Nous avons opté pour des élections libres, le pluralisme politique, la liberté religieuse, et une économie de compétition et de propriété privée. Nous avons cherché à effectuer ces changements par une voie évolutionnaire et sans bain de sang. Nous avons fait des erreurs. D’importantes décisions furent prises trop tard, et nous fûmes incapables de terminer notre perestroika.

[…]

A l’Ouest, l’éclatement de l’Union Soviétique fut considéré comme une victoire complète, qui prouvait que l’Ouest n’avait pas besoin de changer. Les dirigeants occidentaux étaient persuadés qu’ils étaient à la barre du bon systême et d’un modèle économique presque parfait dans son fonctionnement.
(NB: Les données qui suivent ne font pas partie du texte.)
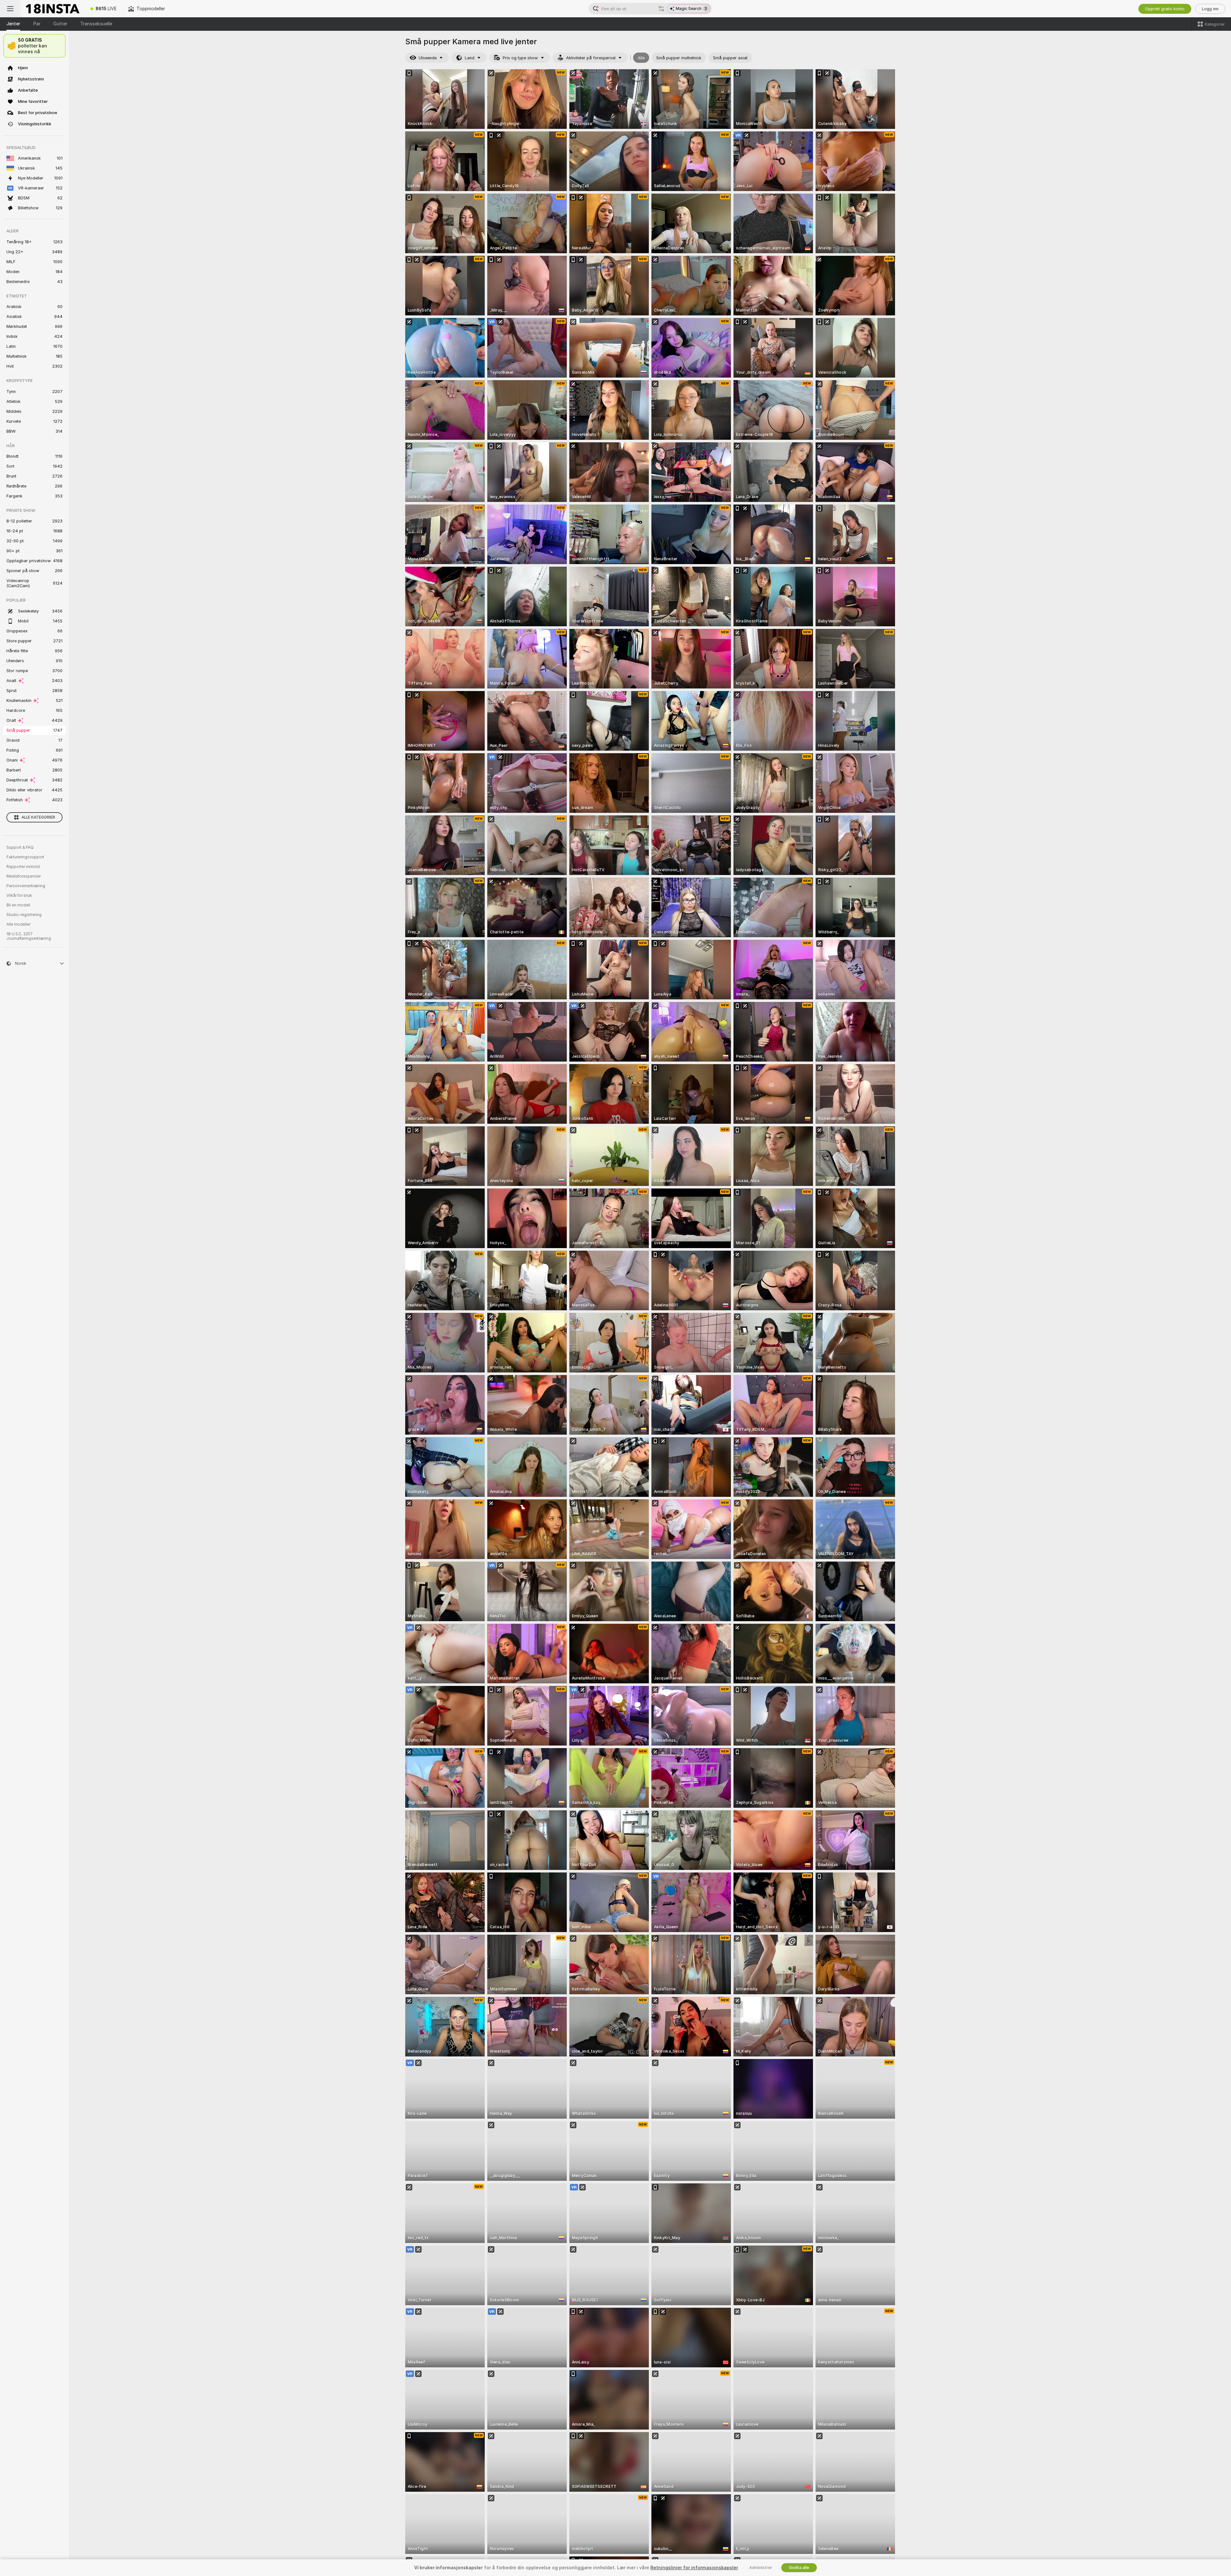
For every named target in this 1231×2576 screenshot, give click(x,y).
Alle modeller (18, 924)
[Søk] (661, 8)
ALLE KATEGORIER (38, 817)
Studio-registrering (24, 915)
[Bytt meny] (10, 8)
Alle (641, 57)
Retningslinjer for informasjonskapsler (694, 2567)
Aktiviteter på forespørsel (591, 57)
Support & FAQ (20, 847)
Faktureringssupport (25, 857)
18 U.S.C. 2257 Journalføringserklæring (28, 936)
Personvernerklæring (25, 886)
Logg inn (1210, 8)
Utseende (428, 57)
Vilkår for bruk (19, 895)
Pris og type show (520, 57)
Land (469, 57)
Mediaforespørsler (23, 876)
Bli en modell (18, 905)
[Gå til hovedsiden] (53, 8)
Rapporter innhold (23, 866)
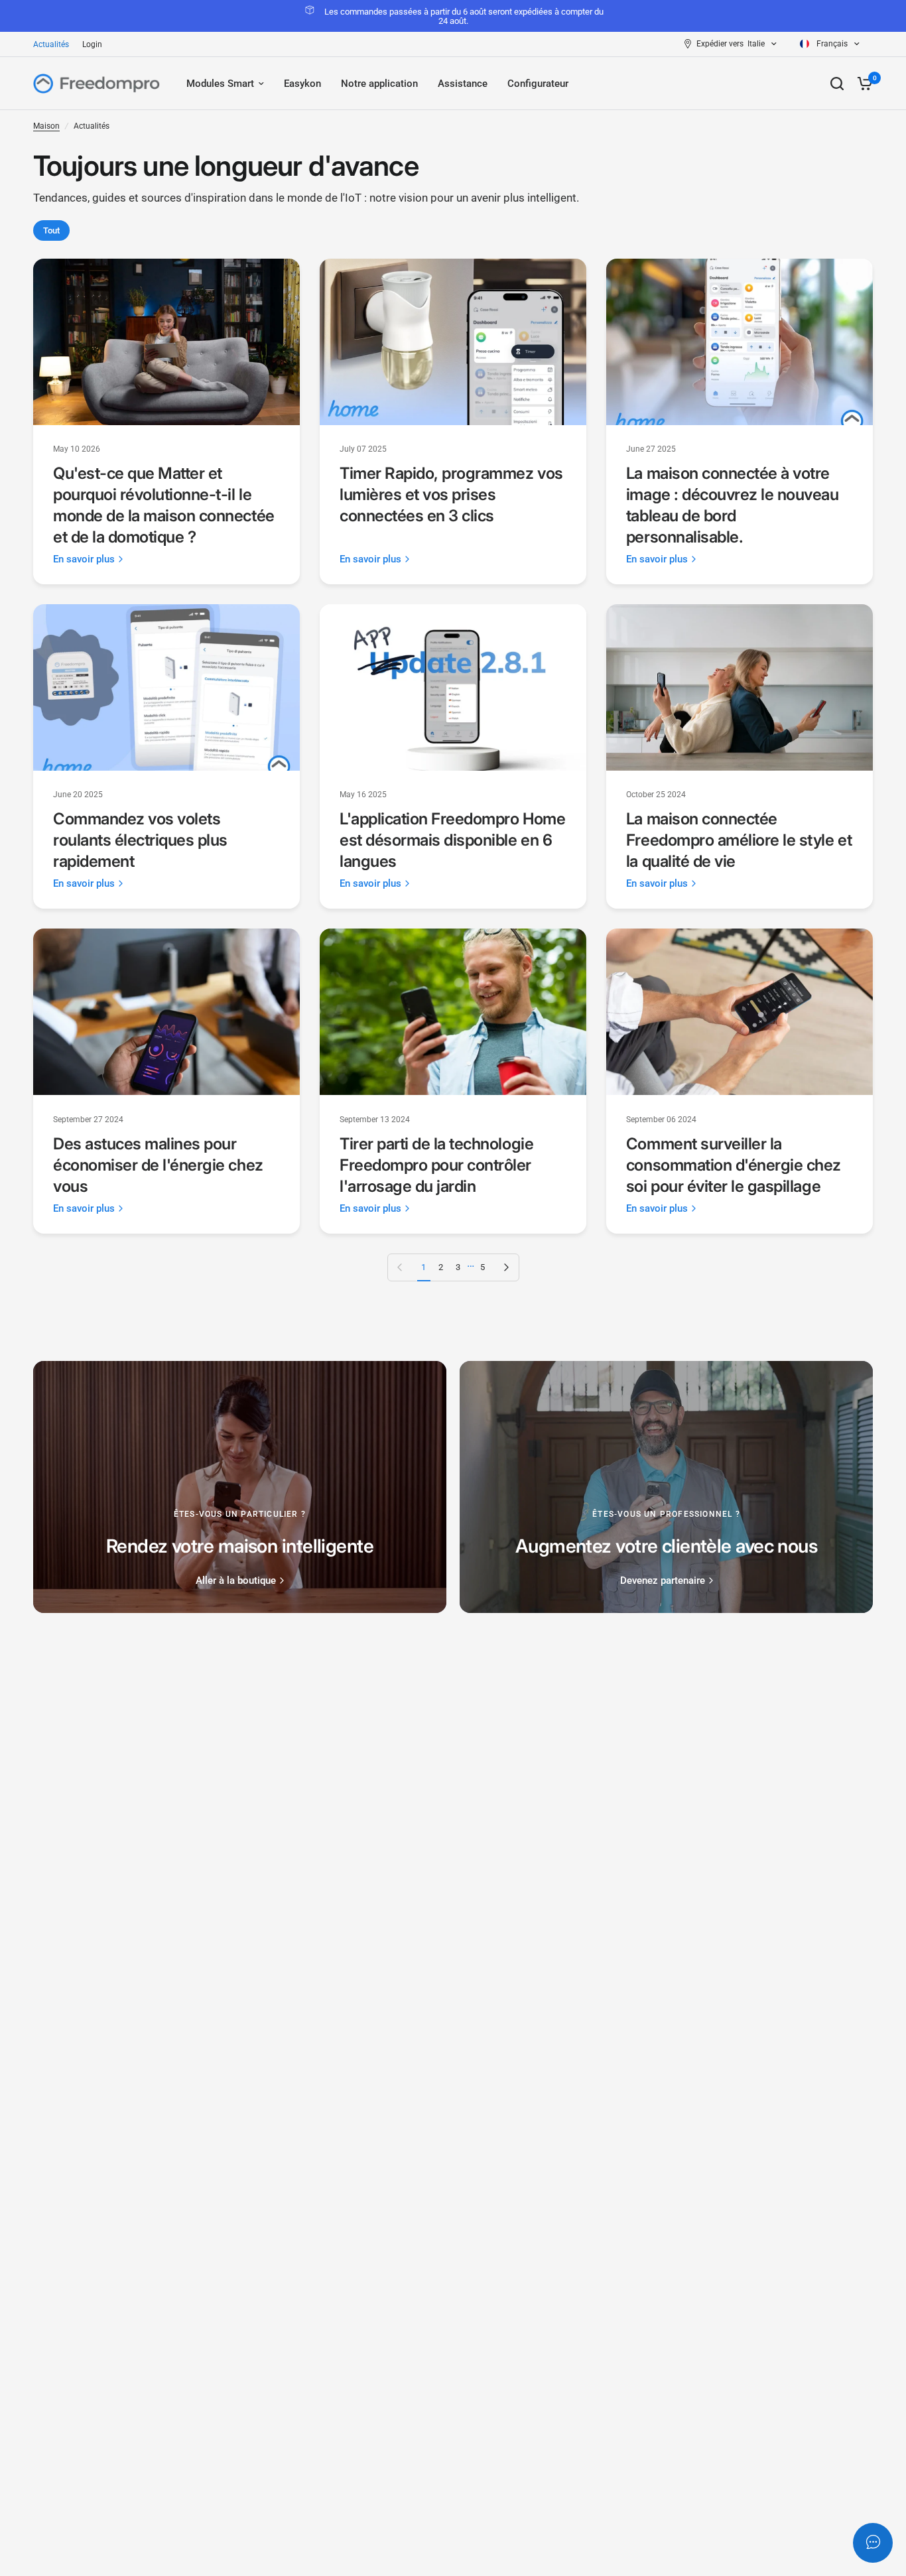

Le “Consensus de Washington” , soit les dogmes des marchés libres, de la dérégulation et des budgets à l’équilibre, fut imposé au reste du monde.

Mais alors vint la crise économique de 2008 et 2009, et il devint clair que le nouveau modèle Occidental était une illusion qui bénéficiait principalement aux très riches. Les statistiques montrent que les pauvres et les classes moyennes ne tirèrent peu ou pas de bénéfices de la croissance économique des dernières décennies.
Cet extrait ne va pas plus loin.